Last week, the Wisconsin Supreme Court issued its decision in Jackson v. Wisconsin County Mutual Insurance Corporation, 2014 WI 36, clarifying the definition of “using” a motor vehicle for purposes of determining coverage under an underinsured motorist policy. The plaintiff, Rachelle Jackson, a Milwaukee County deputy sheriff, was patrolling the parking/baggage claim area at General Mitchell International Airport when the underinsured driver asked her for directions. Jackson provided the directions and then informed the driver that she would assist him in moving back into traffic. As she walked in front of the car, the car moved forward and hit her. Milwaukee County maintained an insurance policy through Wisconsin County Mutual that provided underinsured motorist coverage to “an insured . . . while using an automobile within the scope of his or her employment or authority.” Jackson sought coverage under this policy. The parties did not dispute that Jackson was an “insured” under the policy, but Wisconsin County Mutual claimed Jackson was not entitled to coverage because she was not “using” a vehicle at the time of the accident. The circuit court granted summary judgment in favor of Wisconsin County Mutual on this ground and the plaintiff appealed.

The court of appeals reversed the circuit court’s summary judgment decision, focusing on the policy provision defining “using” to include driving, operating, manipulating, riding in and any other use” of a vehicle. While this language had not previously been interpreted by the Wisconsin courts, the court of appeals identified that Wisconsin has generally defined “use” broadly. The proper inquiry, the court explained, was whether the injury “grew out of,” “had its origin in” or “flowed from” the use of the automobile. The court of appeals found that because Jackson’s injuries flowed directly from her helping the driver safety re-enter traffic, Jackson was “using” the underinsured driver’s car under the policy.

The Wisconsin Supreme Court disagreed and reversed. While recognizing the broad interpretation of the term “use,” the court explained that the definition was not without limits. The court differentiated this case from many others cited by Jackson based on one particular fact – that Jackson had not yet started guiding or otherwise instructing the vehicle at the time she was hit. “Use” has been defined so as not to require the individual “using” the vehicle to be inside of or even in contact with the vehicle. However, the relevant inquiry in such scenarios is to what extent the individual seeking coverage was in control of the vehicle. Here, the court found that because Jackson was walking in front of but had not yet begun guiding the vehicle back into traffic, it was not proper to extend the definition of “use” to this set of facts. As Jackson was not “using” the vehicle at the time of the accident, she was not entitled to underinsured motor coverage under the policy.

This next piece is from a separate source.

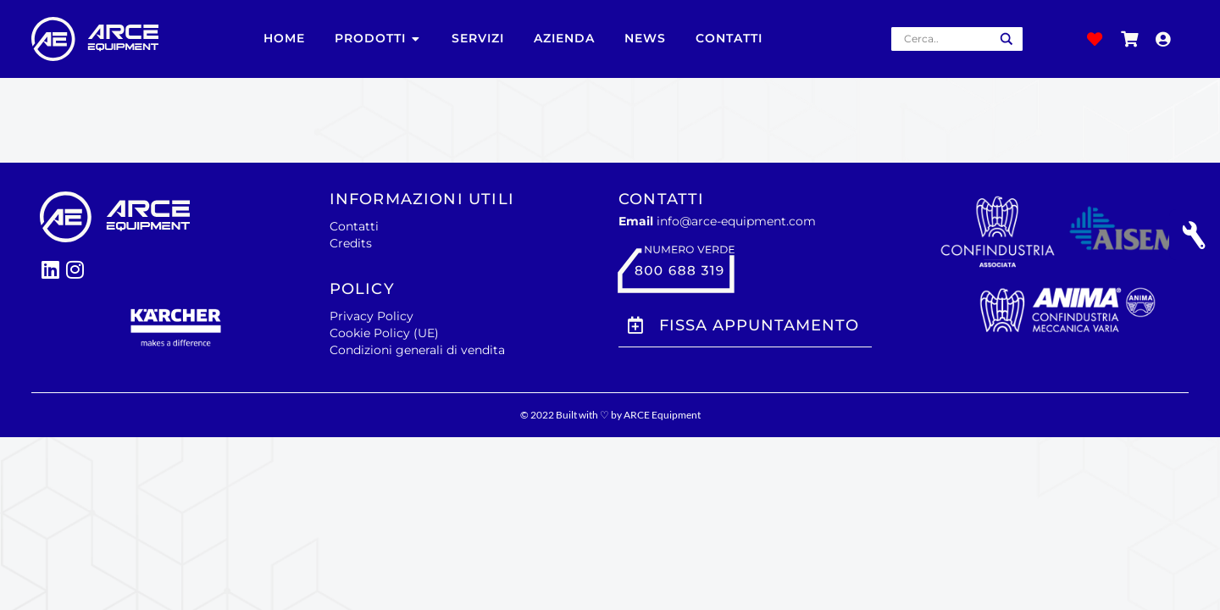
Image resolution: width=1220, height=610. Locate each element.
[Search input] (945, 39)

This case provides a reminder that while language of insurance policies often must be construed broadly, there are limitations that apply to coverage. The County’s policy at issue in this case was different in some respects from a general automobile policy as it applied to County vehicles used during the course of employment and does not insure for incidents “arising out of the use” but rather “use” only. This case was one of first impression in Wisconsin and it will be interesting to see how it is argued and applied in future insurance coverage cases, particularly given the somewhat unique coverage provided under the policy.